Do total de 320 itens avaliados pelo levantamento, 116 registraram aumento, 102 tiveram redução e outros 102 não variaram. De acordo com o presidente do Ipes, professor Roberto Birch Gonçalves, o setor de transportes compensou a elevação de preços de outros segmentos e puxou o índice para baixo. A maior influência foi a queda no preço da gasolina, registrada no mês passado.

Entre os segmentos que tiveram aumento, estão os setores de habitação, vestuário e alimentação. Neste último, o destaque fica para a Cesta Básica, que teve aumento de 0,28% em agosto, com preço médio de R$ 867,95. Em julho, a alta já havia ficado em 0,18%, com valor de R$ 865,52. O aumento nos alimentos é que o causa mais preocupação, segundo Gonçalves.

— O grupo de alimentos é o que pega a população mais carente. As pessoas menos favorecidas são as que mais sofrem — destaca.

Entre os "vilões" da Cesta Básica no mês passado, estão principalmente itens industrializados, como sabão em pó, leite condensado e creme dental, mas feijão e tomate também puxaram os preços para cima. Já o açúcar cristal, o apresuntado, a coxa de frango, o papel higiênico e o leite longa vida tiveram queda nos preços. Ao todo, dos 47 itens medidos na Cesta Básica em Caxias, 26 tiveram reajuste, 20 ficaram mais baratos e um não teve alteração.

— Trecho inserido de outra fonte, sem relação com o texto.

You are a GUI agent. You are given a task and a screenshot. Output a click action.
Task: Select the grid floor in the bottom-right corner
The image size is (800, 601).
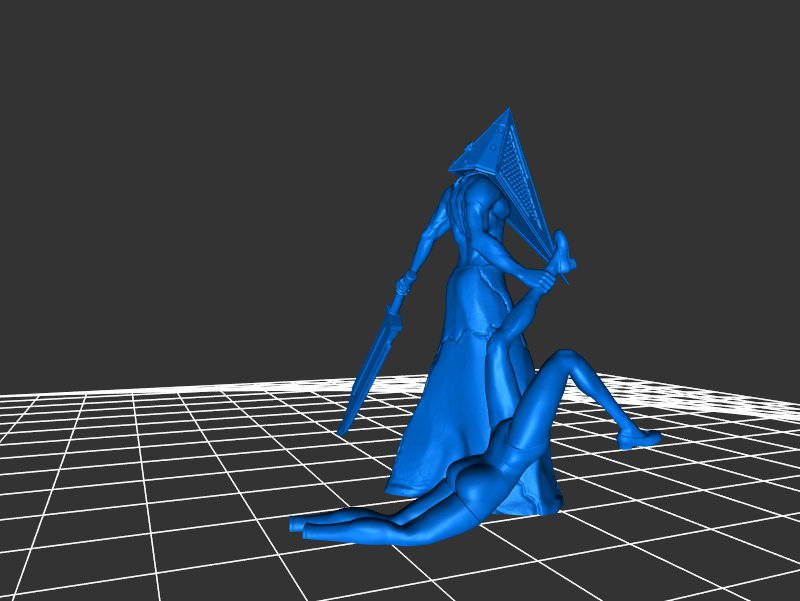(720, 540)
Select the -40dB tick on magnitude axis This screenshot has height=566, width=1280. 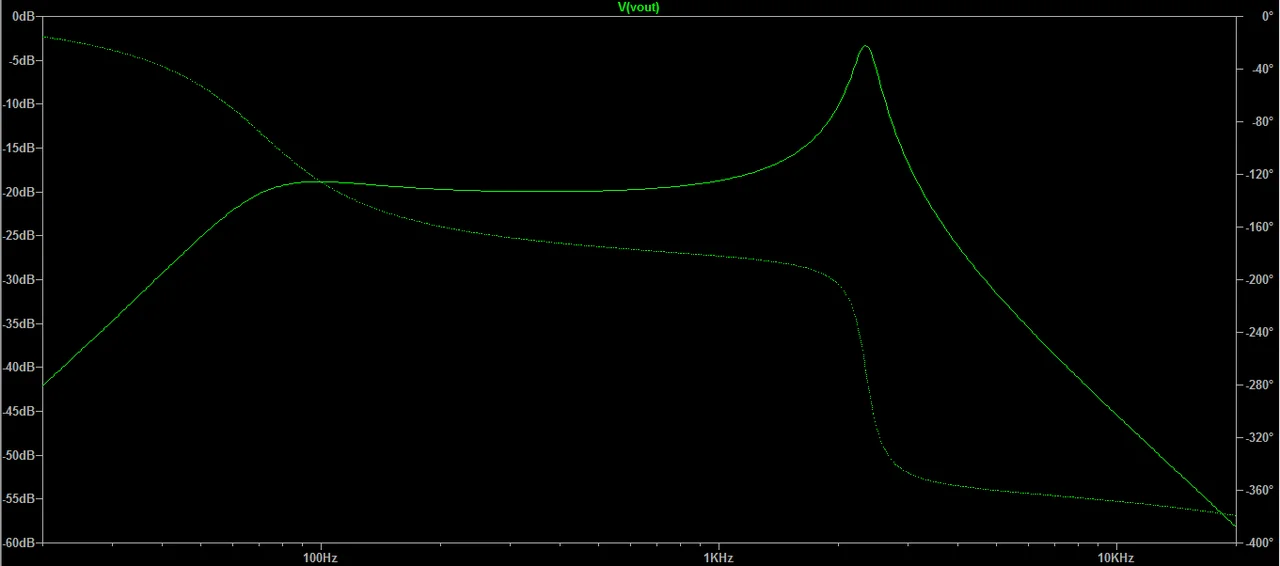coord(19,367)
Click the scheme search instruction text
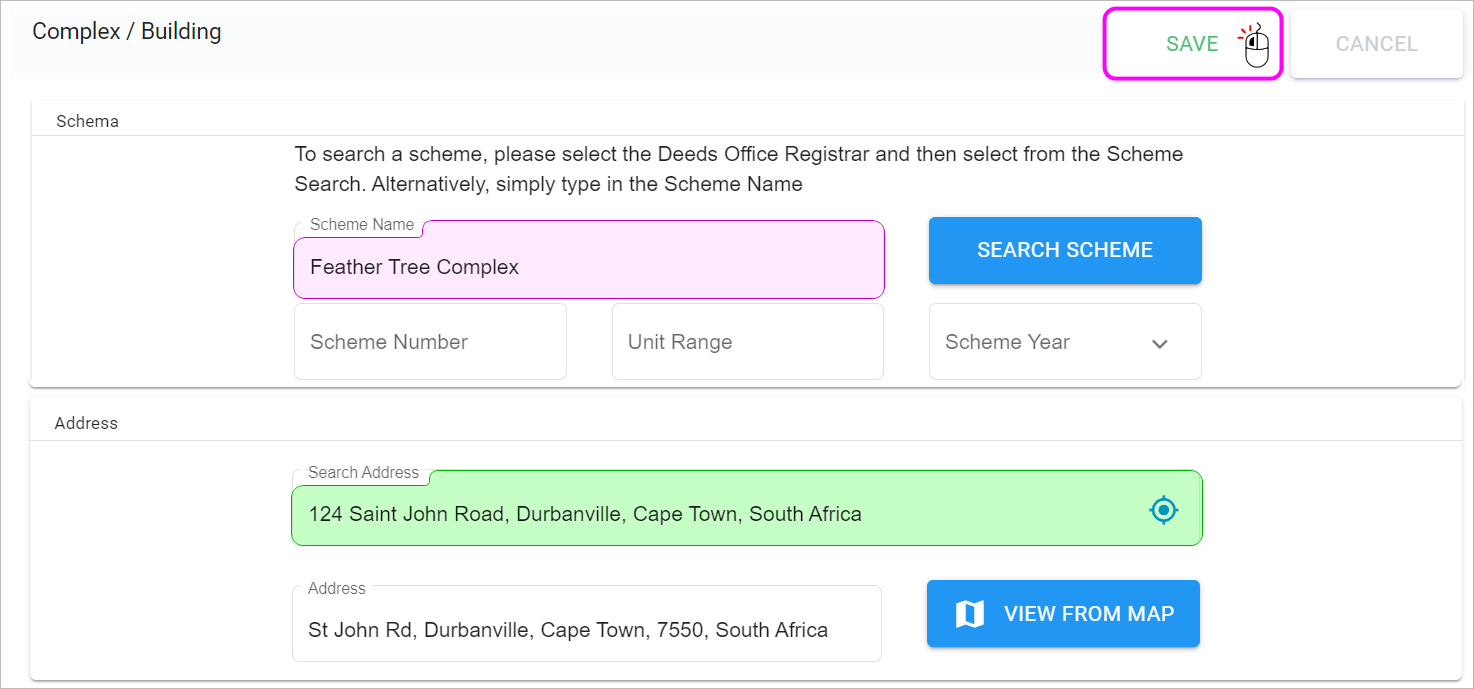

Segundo Gonçalves, nos últimos meses os índices têm mostrado uma estabilidade na economia local.

— Isso significa que no curto prazo não vamos ter pico nem positivo nem negativo. Não posso dizer que temos uma tendência boa, mas também não estamos em tendência de cair no buraco. Parte do setor metalmecânico e da construção civil até estão se recuperando, mas ainda patinam, com meses bons e outros não. Vamos viver assim no resto deste ano e boa parte do ano que vem — projeta.